= The task =
Write the records out once more, exactly as they appear below.

****************

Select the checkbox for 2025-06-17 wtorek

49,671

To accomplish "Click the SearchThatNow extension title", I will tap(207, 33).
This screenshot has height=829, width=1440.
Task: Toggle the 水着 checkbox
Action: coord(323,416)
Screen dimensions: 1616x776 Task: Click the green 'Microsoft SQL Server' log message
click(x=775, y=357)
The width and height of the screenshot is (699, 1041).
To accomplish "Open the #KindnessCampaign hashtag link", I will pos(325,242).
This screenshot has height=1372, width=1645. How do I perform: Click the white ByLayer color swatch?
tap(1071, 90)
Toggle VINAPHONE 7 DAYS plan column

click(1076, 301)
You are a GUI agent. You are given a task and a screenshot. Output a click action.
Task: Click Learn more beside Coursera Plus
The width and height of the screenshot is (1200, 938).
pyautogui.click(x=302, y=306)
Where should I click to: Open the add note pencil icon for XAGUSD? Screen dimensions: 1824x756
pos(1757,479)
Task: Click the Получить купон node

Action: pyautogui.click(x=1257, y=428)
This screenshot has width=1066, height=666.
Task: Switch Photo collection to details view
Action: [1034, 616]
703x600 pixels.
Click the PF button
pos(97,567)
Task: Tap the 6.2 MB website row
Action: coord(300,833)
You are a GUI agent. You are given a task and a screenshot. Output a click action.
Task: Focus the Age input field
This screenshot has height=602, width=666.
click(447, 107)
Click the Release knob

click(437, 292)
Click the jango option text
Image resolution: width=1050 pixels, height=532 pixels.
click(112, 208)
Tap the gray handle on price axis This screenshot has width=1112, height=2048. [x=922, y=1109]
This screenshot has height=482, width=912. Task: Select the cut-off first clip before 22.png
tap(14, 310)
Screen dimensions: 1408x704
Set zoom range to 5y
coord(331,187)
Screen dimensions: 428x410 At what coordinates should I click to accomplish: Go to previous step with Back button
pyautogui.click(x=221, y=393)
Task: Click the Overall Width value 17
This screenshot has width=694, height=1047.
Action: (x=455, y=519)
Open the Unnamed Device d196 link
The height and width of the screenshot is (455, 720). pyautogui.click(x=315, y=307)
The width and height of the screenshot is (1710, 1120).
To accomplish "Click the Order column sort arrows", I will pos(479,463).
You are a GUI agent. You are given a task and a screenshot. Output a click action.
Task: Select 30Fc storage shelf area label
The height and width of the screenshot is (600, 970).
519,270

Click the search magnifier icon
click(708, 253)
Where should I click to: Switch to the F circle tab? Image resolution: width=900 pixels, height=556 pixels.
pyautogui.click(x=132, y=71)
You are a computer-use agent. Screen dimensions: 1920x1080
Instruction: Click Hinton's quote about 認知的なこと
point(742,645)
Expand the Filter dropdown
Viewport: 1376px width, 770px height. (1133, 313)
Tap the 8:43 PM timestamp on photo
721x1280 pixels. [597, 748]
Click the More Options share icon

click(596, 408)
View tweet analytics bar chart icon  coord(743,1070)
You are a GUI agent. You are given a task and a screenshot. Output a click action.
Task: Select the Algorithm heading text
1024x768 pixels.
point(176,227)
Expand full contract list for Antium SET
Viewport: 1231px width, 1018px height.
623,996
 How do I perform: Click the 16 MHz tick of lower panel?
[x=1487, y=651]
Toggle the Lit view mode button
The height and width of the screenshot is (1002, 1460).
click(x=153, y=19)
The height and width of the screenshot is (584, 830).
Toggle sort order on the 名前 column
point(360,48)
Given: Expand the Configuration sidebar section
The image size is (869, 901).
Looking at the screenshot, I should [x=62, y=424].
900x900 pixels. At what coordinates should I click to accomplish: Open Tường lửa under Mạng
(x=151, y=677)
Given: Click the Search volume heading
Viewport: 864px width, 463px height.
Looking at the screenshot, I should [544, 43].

****************

= Expected answer =
Select the checkbox for 2025-06-17 wtorek

49,671

To accomplish "Click the SearchThatNow extension title", I will tap(207, 33).
This screenshot has height=829, width=1440.
Task: Toggle the 水着 checkbox
Action: coord(323,416)
Screen dimensions: 1616x776 Task: Click the green 'Microsoft SQL Server' log message
click(x=775, y=357)
The width and height of the screenshot is (699, 1041).
To accomplish "Open the #KindnessCampaign hashtag link", I will pos(325,242).
This screenshot has height=1372, width=1645. How do I perform: Click the white ByLayer color swatch?
tap(1071, 90)
Toggle VINAPHONE 7 DAYS plan column

click(1076, 301)
You are a GUI agent. You are given a task and a screenshot. Output a click action.
Task: Click Learn more beside Coursera Plus
The width and height of the screenshot is (1200, 938).
pyautogui.click(x=302, y=306)
Where should I click to: Open the add note pencil icon for XAGUSD? Screen dimensions: 1824x756
pos(1757,479)
Task: Click the Получить купон node

Action: pyautogui.click(x=1257, y=428)
This screenshot has width=1066, height=666.
Task: Switch Photo collection to details view
Action: [1034, 616]
703x600 pixels.
Click the PF button
pos(97,567)
Task: Tap the 6.2 MB website row
Action: coord(300,833)
You are a GUI agent. You are given a task and a screenshot. Output a click action.
Task: Focus the Age input field
This screenshot has height=602, width=666.
click(447, 107)
Click the Release knob

click(437, 292)
Click the jango option text
Image resolution: width=1050 pixels, height=532 pixels.
click(112, 208)
Tap the gray handle on price axis This screenshot has width=1112, height=2048. [x=922, y=1109]
This screenshot has height=482, width=912. Task: Select the cut-off first clip before 22.png
tap(14, 310)
Screen dimensions: 1408x704
Set zoom range to 5y
coord(331,187)
Screen dimensions: 428x410 At what coordinates should I click to accomplish: Go to previous step with Back button
pyautogui.click(x=221, y=393)
Task: Click the Overall Width value 17
This screenshot has width=694, height=1047.
Action: (x=455, y=519)
Open the Unnamed Device d196 link
The height and width of the screenshot is (455, 720). pyautogui.click(x=315, y=307)
The width and height of the screenshot is (1710, 1120).
To accomplish "Click the Order column sort arrows", I will pos(479,463).
You are a GUI agent. You are given a task and a screenshot. Output a click action.
Task: Select 30Fc storage shelf area label
The height and width of the screenshot is (600, 970).
519,270

Click the search magnifier icon
click(708, 253)
Where should I click to: Switch to the F circle tab? Image resolution: width=900 pixels, height=556 pixels.
pyautogui.click(x=132, y=71)
You are a computer-use agent. Screen dimensions: 1920x1080
Instruction: Click Hinton's quote about 認知的なこと
point(742,645)
Expand the Filter dropdown
Viewport: 1376px width, 770px height. (1133, 313)
Tap the 8:43 PM timestamp on photo
721x1280 pixels. [597, 748]
Click the More Options share icon

click(596, 408)
View tweet analytics bar chart icon  coord(743,1070)
You are a GUI agent. You are given a task and a screenshot. Output a click action.
Task: Select the Algorithm heading text
1024x768 pixels.
point(176,227)
Expand full contract list for Antium SET
Viewport: 1231px width, 1018px height.
623,996
 How do I perform: Click the 16 MHz tick of lower panel?
[x=1487, y=651]
Toggle the Lit view mode button
The height and width of the screenshot is (1002, 1460).
click(x=153, y=19)
The height and width of the screenshot is (584, 830).
Toggle sort order on the 名前 column
point(360,48)
Given: Expand the Configuration sidebar section
The image size is (869, 901).
Looking at the screenshot, I should [x=62, y=424].
900x900 pixels. At what coordinates should I click to accomplish: Open Tường lửa under Mạng
(x=151, y=677)
Given: Click the Search volume heading
Viewport: 864px width, 463px height.
Looking at the screenshot, I should [544, 43].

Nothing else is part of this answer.